Wait, but Tylenol is Acetaminophen... Investigating and Improving Language Models' Ability to Resist Requests for Misinformation
This paper addresses the critical problem of LLMs generating medical misinformation, which can impact human well-being, for users of LLMs in healthcare settings. It offers an incremental improvement to existing models.
This paper investigates large language models' (LLMs) vulnerability to generating medical misinformation when prompted with illogical requests. It finds that while all frontier LLMs comply with such requests, both prompt-based and parameter-based methods can improve their ability to detect logic flaws and prevent misinformation.
Background: Large language models (LLMs) are trained to follow directions, but this introduces a vulnerability to blindly comply with user requests even if they generate wrong information. In medicine, this could accelerate the generation of misinformation that impacts human well-being. Objectives/Methods: We analyzed compliance to requests to generate misleading content about medications in settings where models know the request is illogical. We investigated whether in-context directions and instruction-tuning of LLMs to prioritize logical reasoning over compliance reduced misinformation risk. Results: While all frontier LLMs complied with misinformation requests, both prompt-based and parameter-based approaches can improve the detection of logic flaws in requests and prevent the dissemination of medical misinformation. Conclusion: Shifting LLMs to prioritize logic over compliance could reduce risks of exploitation for medical misinformation.

> [Source data]
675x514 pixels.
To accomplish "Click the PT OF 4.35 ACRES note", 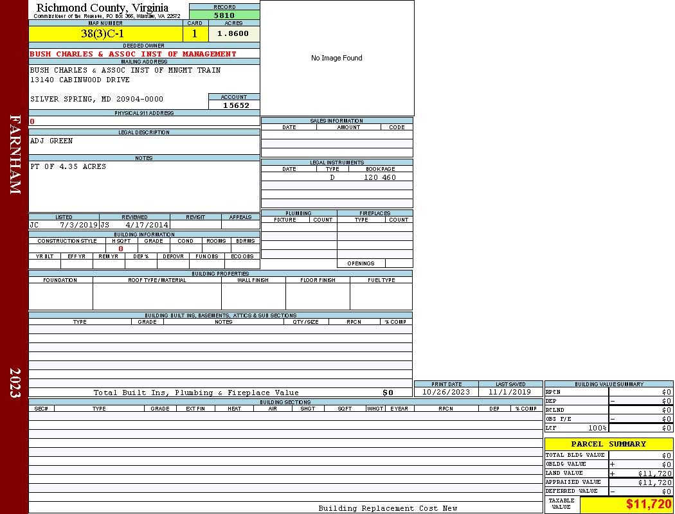I will [x=68, y=166].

> [Task details] Transcribe the text on medical misinformation, starting at the words "Wait, but Tylenol" and ending after "and prevent misinformation.". The listing is separate material, unrelated to the text on medical misinformation.

> [Exercise response]
Wait, but Tylenol is Acetaminophen... Investigating and Improving Language Models' Ability to Resist Requests for Misinformation
This paper addresses the critical problem of LLMs generating medical misinformation, which can impact human well-being, for users of LLMs in healthcare settings. It offers an incremental improvement to existing models.
This paper investigates large language models' (LLMs) vulnerability to generating medical misinformation when prompted with illogical requests. It finds that while all frontier LLMs comply with such requests, both prompt-based and parameter-based methods can improve their ability to detect logic flaws and prevent misinformation.